Bhai Lal Mohammad also was a disciple of Pandit Bhaskarbuwa Bakhale. Bhaskarbuwa himself had learned from Ustad Faiz Mohammad Khan (Gwalior gharana), Ustad Bande Ali Khan (Kirana gharana), Ustad Natthan Khan (Agra gharana), and Ustad Alladiya Khan of Kohlapur (Jaipur-Atrauli gharana).

==Career==
Bhai Lal Mohammad was given the title of Sangeet Sagar (Ocean of Music) in 1927 at the Shikarpur Music Conference. In 1936, Bhai Lal's elder son, Nisar Hassan came down with tuberculosis and died at the young age of 26. Bhai Lal then decided to train his younger son, Ghulam Hassan Shaggan, to continue his musical legacy and the family tradition.

After the independence of Pakistan in 1947, Bhai Lal Mohammad's family moved to Lahore, against the wishes and requests of friends and disciples to stay back in Amritsar, India. In Pakistan, Bhai Lal was appointed music supervisor at Radio Pakistan, Lahore and his son Ghulam Hassan Shaggan started performing at the same radio station.

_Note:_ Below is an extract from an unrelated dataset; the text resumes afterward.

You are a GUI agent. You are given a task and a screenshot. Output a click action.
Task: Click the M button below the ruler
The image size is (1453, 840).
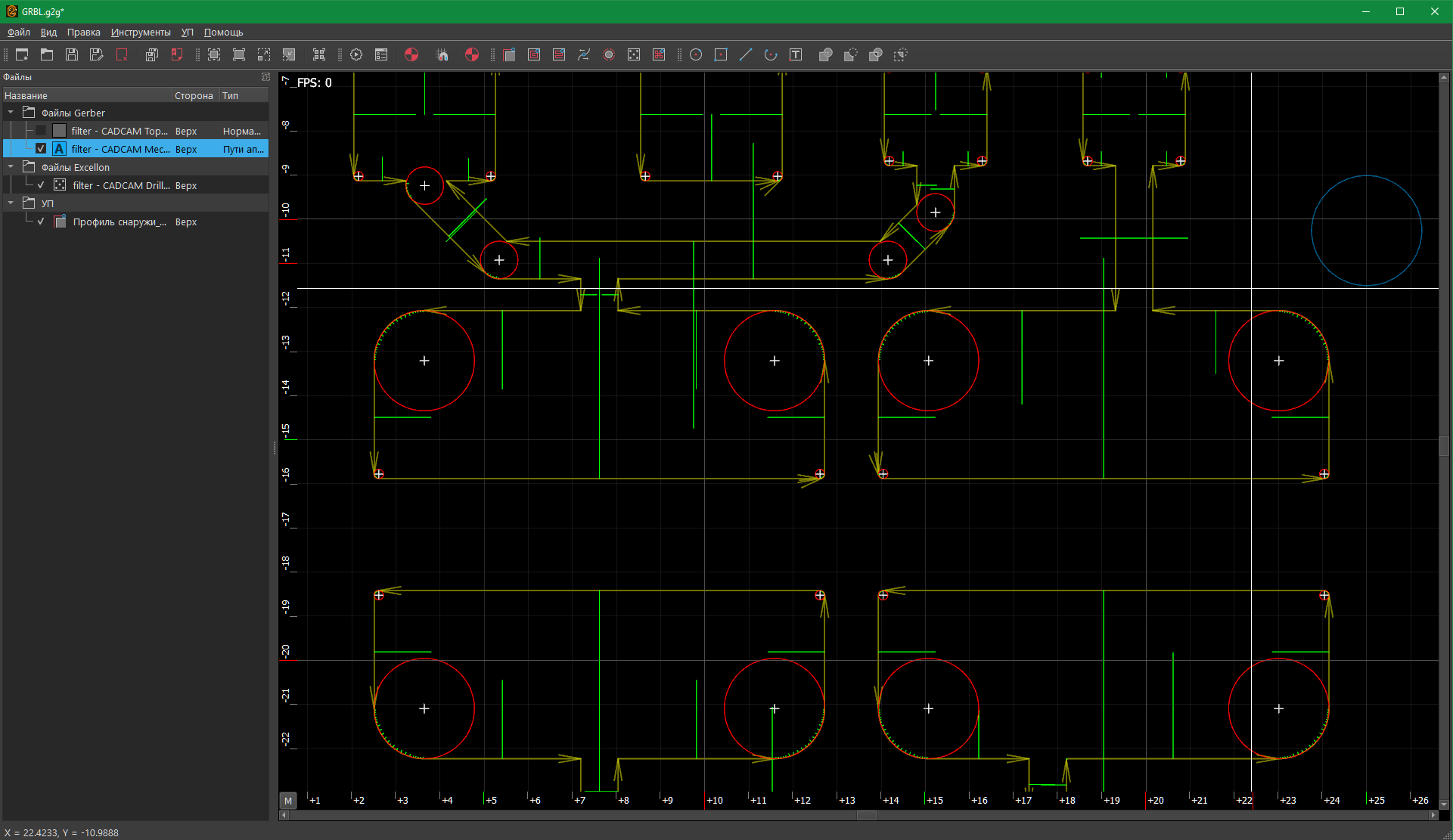[x=288, y=801]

Since Pakistan was a newly independent country and had meager economic resources, the next 12 years proved to be extremely difficult for Bhai Lal and his family. During this time, Pakistani people were struggling economically and recognition of classical arts was not a high priority.

==Death and legacy==
Bhai Lal Mohammad died in 1962 at Lahore, Pakistan. His musical legacy was continued by his son Ghulam Hassan Shaggan (1928 - 3 February 2015) and now, after the son's death in 2015, by his grandsons, Qadir Hassan Shaggan and Mazhar Hassan Shaggan.